Richard Cooey, II v. Ted Strickland, et al
NOT RECOMMENDED FOR FULL-TEXT PUBLICATION File Name: 09a0655n.06 No. 08-4203 UNITED STATES COURT OF APPEALS FOR THE SIXTH CIRCUIT
RICHARD WADE COOEY, II, Plaintiff ARTHUR TYLER; Intervenor-Appellant, v. TED STRICKLAND, et al.; Defendants-Appellees.
) Sep 23, 2009 ) LEONARD GREEN, Clerk ) ) ) ON APPEAL FROM THE UNITED ) STATES DISTRICT COURT FOR THE ) SOUTHERN DISTRICT OF OHIO ) ) ) ) ) )
Before: GIBBONS, ROGERS, and SUTTON, Circuit Judges. JULIA SMITH GIBBONS, Circuit Judge. Arthur Tyler appeals the district court's dismissal of his 42 U.S.C. § 1983 challenge to Ohio's method of execution. Upon examination of the record and briefs, this panel unanimously agrees that oral argument is not necessary. Fed. R. App. P. 34(a). Tyler was convicted of aggravated murder and sentenced to death on January 19, 1986. On April 25, 2007, he filed an intervenor complaint in a § 1983 lawsuit challenging Ohio's protocol for lethal-injection brought by fellow death-sentenced inmate, Richard Cooey. After this Court held that Cooey's challenge was time-barred, Cooey v. Strickland (Cooey II), 479 F.3d 412, 424 (6th Cir. 2007), the district court dismissed Tyler's complaint on the same grounds.

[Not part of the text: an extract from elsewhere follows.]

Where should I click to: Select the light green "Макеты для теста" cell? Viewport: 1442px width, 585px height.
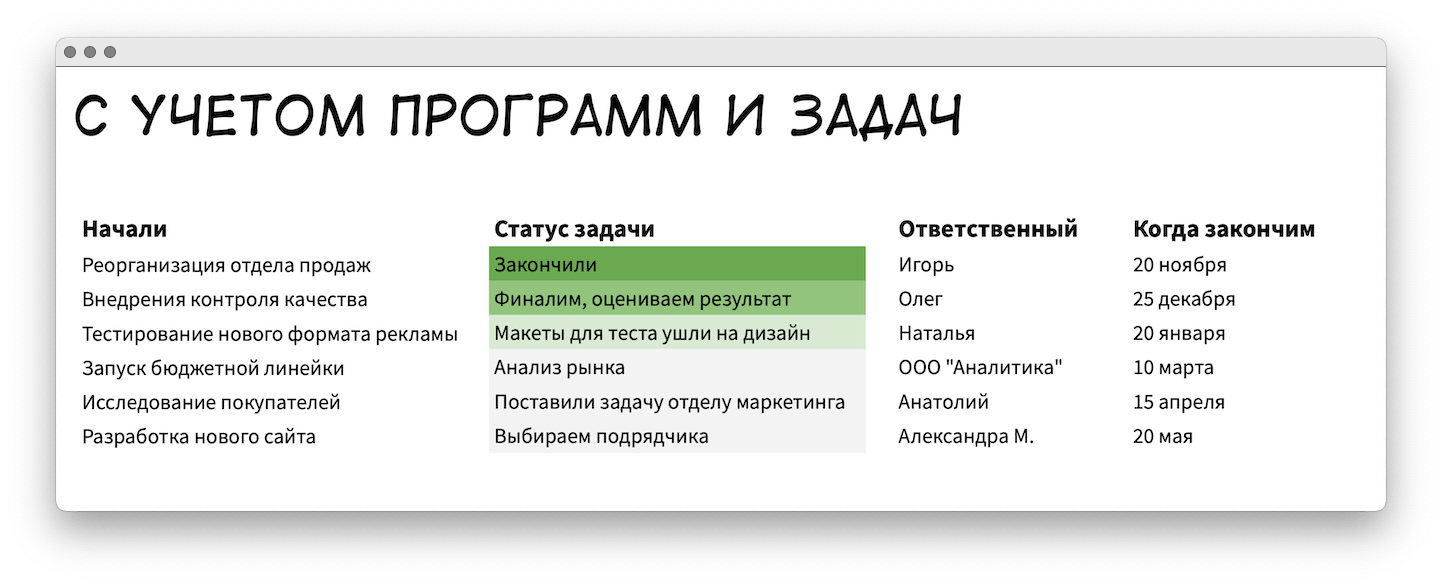click(676, 333)
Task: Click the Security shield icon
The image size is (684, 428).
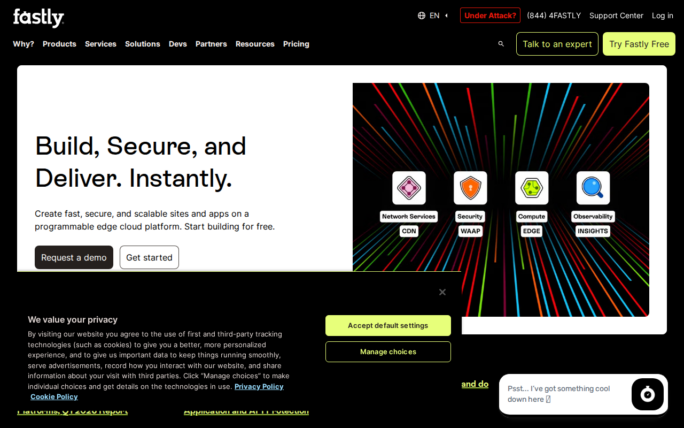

Tyler argues that his claim is not barred under Cooey II for the following reasons: (1) Cooey II was wrongly decided; (2) Cooey II, even if correctly decided, does not apply to Tyler; (3) Cooey II borrowed the statute of limitations from the Antiterrorism and Effective Death Penalty Act, 28 U.S.C. § 2244, under which Tyler's claim is timely; (4) Tyler is entitled to equitable tolling; and (5) the continuing-violations doctrine precludes application of the statute of limitations to method-ofexecution challenges. Further, Tyler argues that he is entitled to further factual development of the statute of limitations question. A thorough review of the record reveals that Tyler's arguments are nearly identical to those considered and rejected by this Court in appeals by other death-sentence inmates who had also intervened in Cooey II. See Broom v. Strickland, -- F.3d --, No. 08-4200, 2009 WL 2739603 (6th Cir. Sept. 1, 2009); Getsy v. Strickland, -- F.3d --, No. 08-4199, 2009 WL 2475165 (6th Cir. Aug. 13, 2009), reh'g en banc denied, 2009 WL 2496573 (6th Cir. Aug 17, 2009), cert. denied, No. 095935, 2009 WL 2490098 (Aug. 17, 2009). The reasoning set forth in Broom, Getsy, and Cooey II is binding on this panel and, to the extent the cases have already addressed Tyler's arguments, we adopt their reasoning here. Tyler's other arguments not directly addressed by this Court in those cases were raised before the district court. See Cooey v. Strickland, No. 2:04-cv-1156, 2008 WL 4065844, at *1 (S.D. Ohio Aug. 25, 2008) (incorporating by reference the reasoning of Cooey v. Strickland, No. 2:04-cv-1156, 2008 WL 4065809 (S.D. Ohio Aug. 25, 2008)). Upon review of the district court opinion, we find it to be correctly decided and affirm the reasoning therein. For the reasons set forth above, we AFFIRM the judgment of the district court.